● THE TASK
Set down all of the records below exactly, please, omitting the images.

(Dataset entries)
* * * *

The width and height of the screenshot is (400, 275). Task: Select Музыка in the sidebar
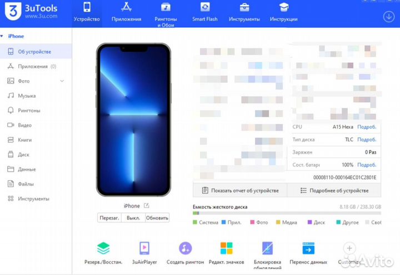point(27,96)
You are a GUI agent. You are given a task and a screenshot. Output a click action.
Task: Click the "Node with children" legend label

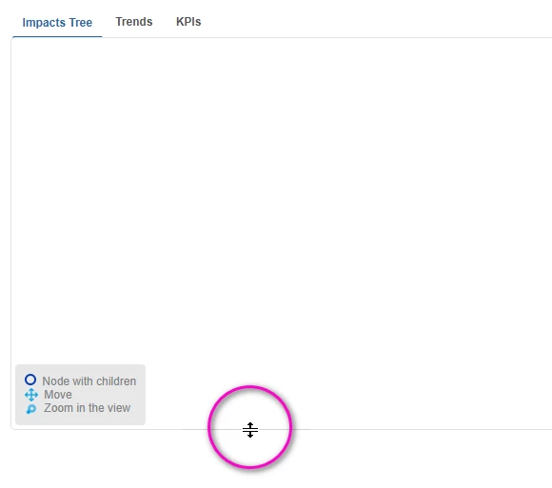pyautogui.click(x=89, y=381)
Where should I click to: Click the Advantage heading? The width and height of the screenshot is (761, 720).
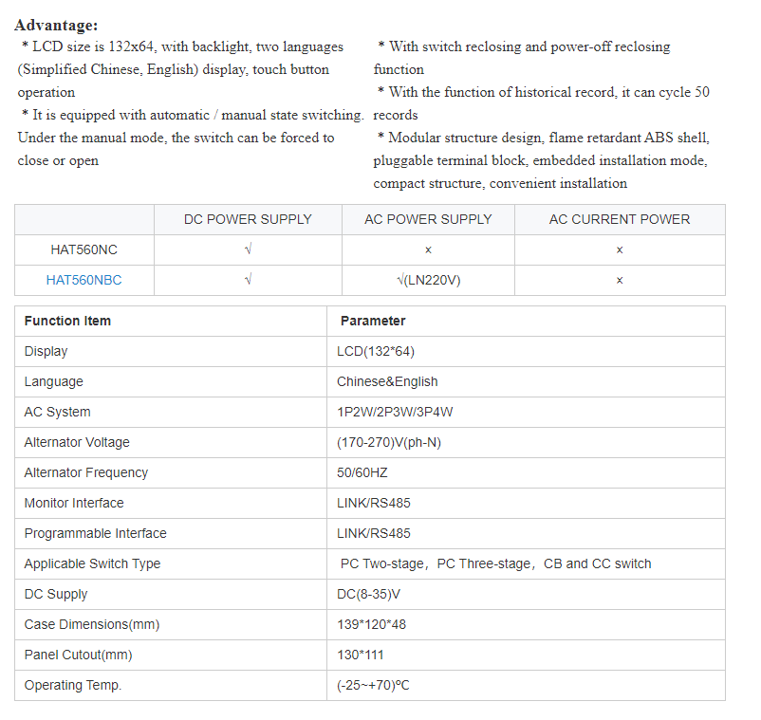[56, 26]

* * * *

● EXERCISE OUTPUT
The width and height of the screenshot is (400, 275). Task: Select Музыка in the sidebar
point(27,96)
You are a GUI agent. You are given a task and a screenshot. Output a click action.
Task: Click the "Node with children" legend label

pyautogui.click(x=89, y=381)
Where should I click to: Click the Advantage heading? The width and height of the screenshot is (761, 720).
[56, 26]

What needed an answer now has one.